There was no getting around it. This was chairman Jerry Reinsdorf’s hire.
There was no getting around it.
This was chairman Jerry Reinsdorf’s hire.
White Sox general manager Rick Hahn, upon firing manager Rick Renteria two and a half weeks ago, said the Sox would take time to search outside the organization for the best candidate who ideally would have recent championship experience, and with a young and talented roster coming off the franchise’s first playoff appearance since 2008 and its arrow pointing up, figured to attract the best candidates available.
But AJ Hinch, seemingly the cream of the crop, wasn’t even interviewed when the Sox’ interest zeroed in on 76-year-old Hall of Famer Tony La Russa, Reinsdorf’s longtime friend, upholding Reinsdorf’s history of keeping Sox managerial hires in the family.
“Quite frankly, as we talked a couple, three weeks ago when we initiated this process, this obviously played out a little differently than I initially described I thought it would for all of you,” Hahn said on the Zoom call introducing La Russa as the 41st manager in Sox history Thursday. “When we discovered, when Tony was receptive to Jerry’s original overtures about potentially coming back and taking this position, that changed the focus.”

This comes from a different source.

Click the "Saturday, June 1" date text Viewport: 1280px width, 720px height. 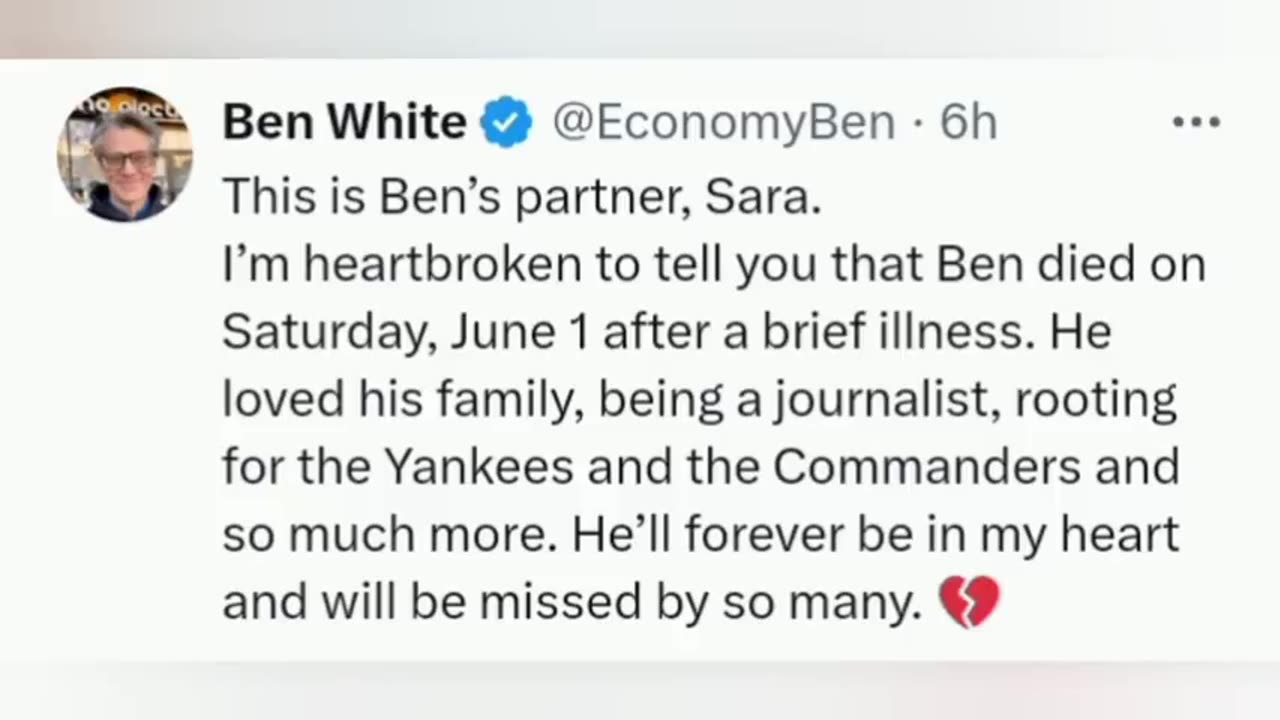pyautogui.click(x=406, y=332)
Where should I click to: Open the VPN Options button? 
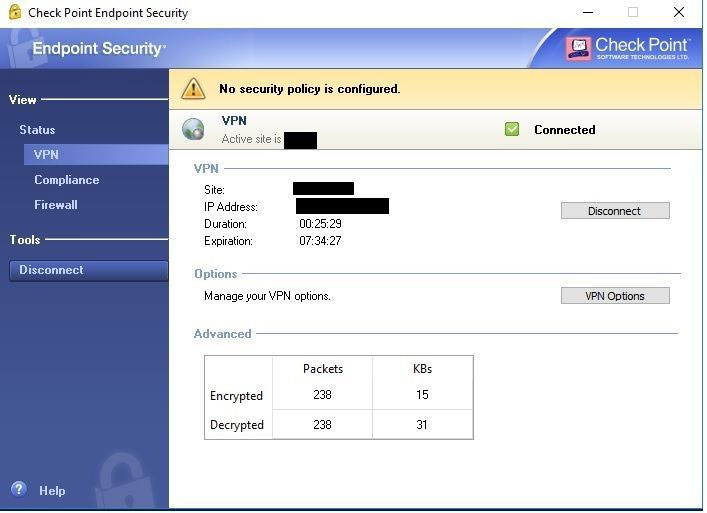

Hinch interviewed with the AL Central rival Tigers on Thursday while Hahn was talking up La Russa, a hire that feels less than ideally aligned with a forward-thinking vision he mapped out for rebuilding the Sox starting with the Chris Sale trade. It’s known the front office was not in full lockstep with the hire, and one player, via text, expressed hesitancy about La Russa’s age.
While Hahn said he, vice president Ken Williams and Reinsdorf were all on the same page with the decision to hire La Russa, the chairman’s upper hand on this one was obvious to all.
“The ultimate decision about going with Tony — you’ve heard me say over the last several years on major decisions — that it’s about consensus,” Hahn said, “that it’s a conversation between the chairman, Kenny and myself and ultimately we come to a conclusion together.
“Sometimes it moves along more quickly, like when we talked about making the [$52 million] commitment necessary to sign a guy like Luis Robert. And sometimes it takes a little bit longer, like it perhaps does when you’re deciding the right time to pivot to a rebuild, as we did a few years back. But the one thing that’s consistent is that in the end, when the decision is made, we all are fully committed to making this where everything works in the best interest of the White Sox, and everyone’s on the same page when that final decision is made. And as someone who was in the room discussing that decision, I can tell you this was made with the intent solely on putting us in the best position to win championships.”